As shown in Figure 1, ARM7TDMI needs to access each slave through the bus; DMA also needs to access peripherals through the bus for data exchange when working; and the LCD controller module needs to continuously access the video memory through the bus to read data in order to achieve real-time display; other masters in the system also occupy the bus when working. The LCD controller module
should be paid special attention to. Color screen display requires a large amount of data. For example, a 320×240, 16bpp TFT color screen requires: 320×240×16/8=153.6kByte for each frame. Such a large amount of data cannot be provided by on-chip memory, and must be obtained from peripherals through the memory interface.

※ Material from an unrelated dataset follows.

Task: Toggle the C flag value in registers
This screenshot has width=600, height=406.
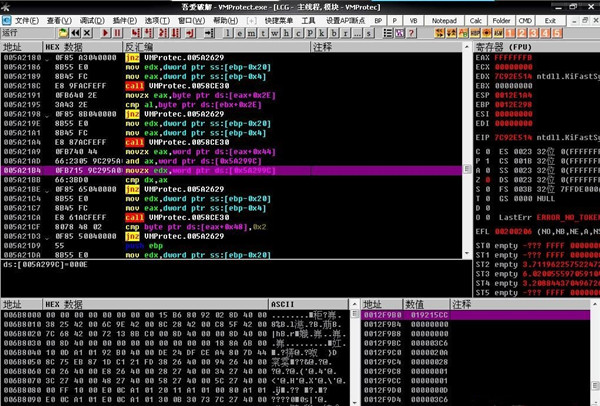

Since the amount of data required by the LCD controller is large and needs to be displayed in real time, the work of the LCD controller will occupy a large amount of on-chip bus bandwidth, and even affect the normal operation of the entire system. In the current consumer electronics field, supporting color screen applications is almost indispensable.

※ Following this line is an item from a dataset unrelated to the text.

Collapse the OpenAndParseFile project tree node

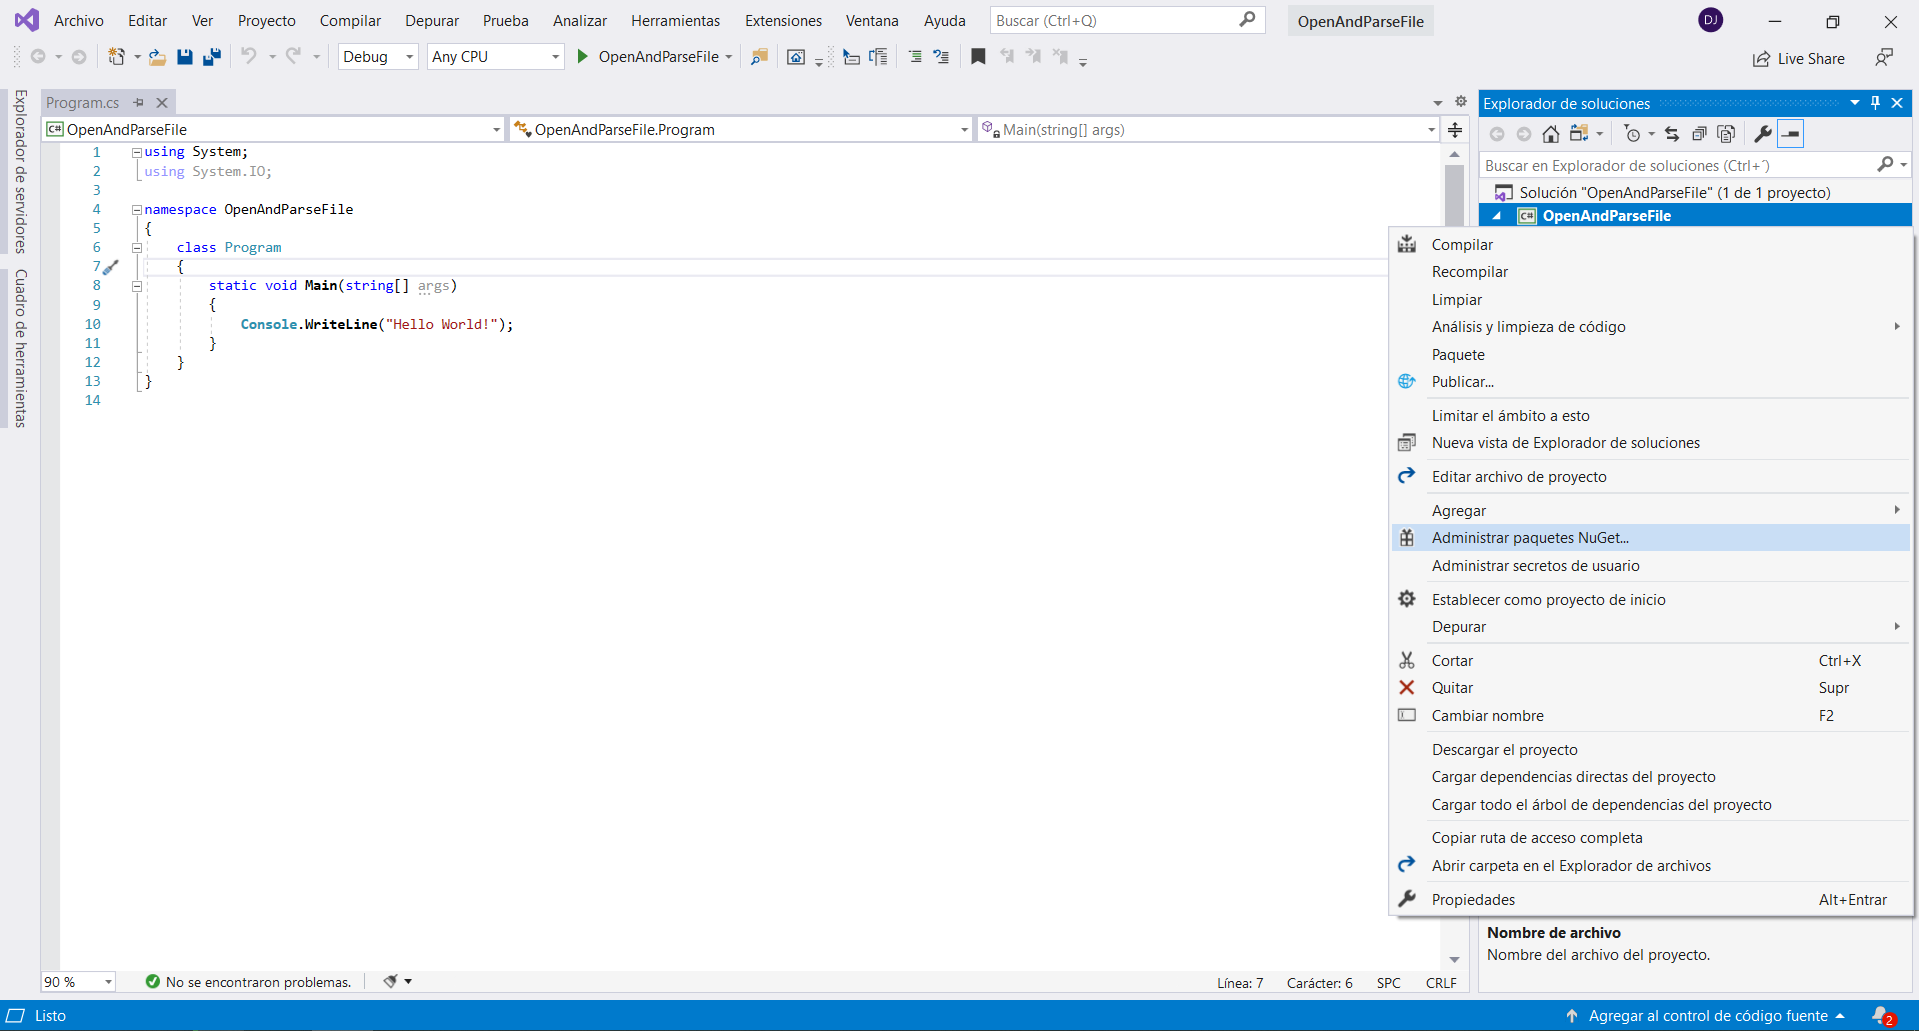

This problem can be solved by adopting methods such as optimizing bus switching algorithms, increasing on-chip caches, and improving bus architectures. Among them, the performance improvement brought by optimizing the bus switching algorithm is relatively limited, and the complexity of the cache design itself and its high license cost make it unsuitable in many cases. Therefore, AMBA with a dual-bus architecture is a good choice.

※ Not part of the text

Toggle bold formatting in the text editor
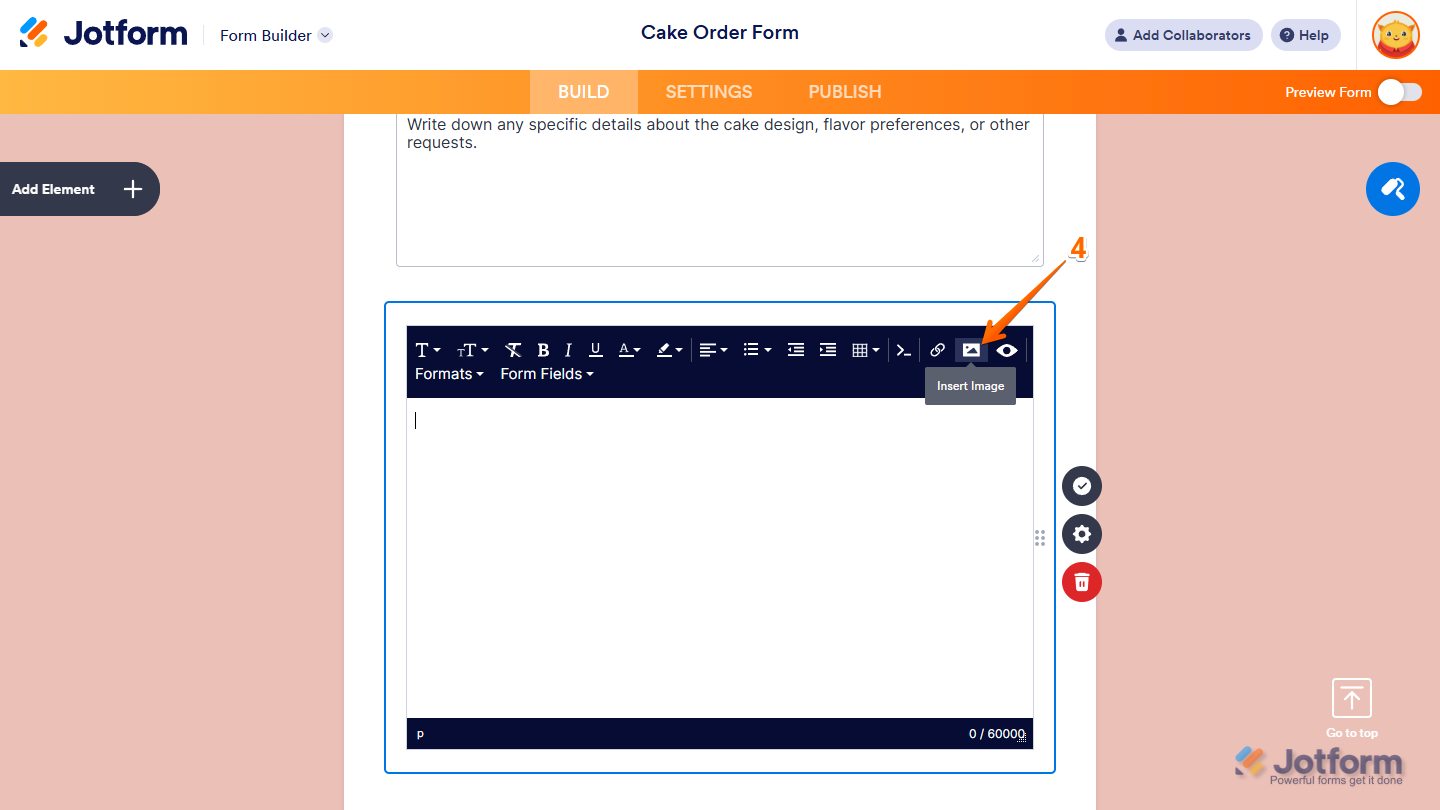 click(543, 350)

Dual-bus architecture AMBA and its implementation
In the case of a single-layer bus, all masters and slaves are hung on the AHB bus. If any Master wants to access the Slave, it must first apply for the bus. After obtaining the ownership of the bus, it exchanges the address, data and control signals through the MUX in the bus interconnection structure, while other Masters must wait.
Double-layer AMBA bus structure
The double-layer AMBA bus architecture uses a more complex internal interconnection structure, which allows two groups of Masters and Slaves to interact with each other through AMBA at the same time, greatly improving the bandwidth of the bus. And any Master can access the Slave on any layer. In addition, after adopting the double-layer AMBA bus, it is transparent to the AHB Master and AHB Slave, and no modification is required.
Figure 2 is the internal structure diagram of the double-layer AMBA bus designed in this paper. For this double-layer AMBA bus, it is set to support 16 Masters and 16 Slaves, and each layer has 8 Masters and 8 Slaves.
The double-layer AMBA bus itself consists of three parts: the bus decoder, pre-arbitrator and multiple data selectors (MUX) of Layer 1; the bus decoder, pre-arbitrator and multiple data selectors of Layer 2; and the core arbiter of the entire bus. The first two are basically the same, and the core arbiter is the core of the entire double-layer bus architecture. The principle is: the eight masters of each layer first perform decoding and arbitration in their own layer, and the results are sent to the core arbiter, and then the core arbiter determines the state switching and how each MUX selects the data flow and control flow.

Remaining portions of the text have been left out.